После этого мы направились к себе и позже, когда зажгли огонь, раскрыли бумажник. В нем оказалось 200 франков, и я никогда не забуду дьявольской радости, отразившейся на лицах моих товарищей, освещенных дрожащим пламенем, когда они склонились ко мне, наблюдая, как я отсчитываю банкноты. Я разделил деньги на 3 равные части и сказал:
– Послушайте-ка, Пьер и Жак, я человек справедливый, и, кроме того, хоть я и не занимаю более высокого положения, чем вы, все же я всюду бывал и знаю свет. Если вы заберете эти деньги сегодня вечером с собой в деревню, вы напьетесь, выдадите себя, и нас всех упрячут в тюрьму. Я клянусь священной клятвой дровосеков, клянусь пламенем, что ваша часть останется неприкосновенной. Но сегодня не берите с собой в деревню больше 20 франков, которые англичане дали вам на чай. Остальные деньги дайте мне на хранение или спрячьте их сами.

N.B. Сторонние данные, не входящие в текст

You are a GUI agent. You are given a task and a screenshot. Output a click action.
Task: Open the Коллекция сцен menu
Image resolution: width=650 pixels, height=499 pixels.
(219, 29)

Они были достаточно благоразумны, чтобы понять, что я опытнее их и даю им полезный совет. Итак, мы произнесли на старинном диалекте той местности священную клятву, и я пожал их большие жилистые руки, которые всегда напоминали мне коренья срубленных нами деревьев. Потом я пошел с ними в деревню, выпил стакан вина за дружбу и вернулся в нашу одинокую хижину с бутылкой самого лучшего брантвейна и пачкой крепкого табака. Я, как всегда, пил мало, но брантвейн пришелся мне по вкусу, а табак и того лучше. Я разлегся у просеки, возле сладко пахнувшей пинии, и глядел вниз на дорогу, красиво выделявшуюся на фиолетовом фоне. Время от времени в какой-нибудь из хижин зажигался огонь, потом над моей головой засветились звезды, мерцавшие сквозь неподвижные ветви деревьев. Сова пролетела мимо меня с рыдающим криком. Я потягивал вино, курил. Мысли зарождались в мозгу и исчезали. Я смутно ощущал красоту окружавшей меня природы, но не испытывал той радости, которая, обычно, наполняет мирные души при виде такого зрелища. Такая жизнь не дала бы мне ничего, кроме скучного и монотонного довольства. Я вспомнил большие города с шумными улицами, модные парки, театры, оперу, в которой звучали смех и музыка, улыбались прекрасные женщины. Оперу я любил особенно сильно. Я тосковал по роскоши и комфорту, по хорошему платью, вкусной пище и дорогому вину.
Следующая наша авантюра прошла так же, как первая, и принесла нам 2000 франков. Но на этот раз дело не обошлось так гладко. Мужчина, падая в пропасть, сломал себе шею, но его жена, получившая лишь легкие повреждения, подала на нас жалобу, так как наши повозки стояли слишком близко к краю дороги, и указала также, что исчез бумажник ее мужа, которого мы вытаскивали из пропасти. В ту же ночь к нам явился из соседней деревни жандарм, который обыскал наши вещи, но ничего не нашел.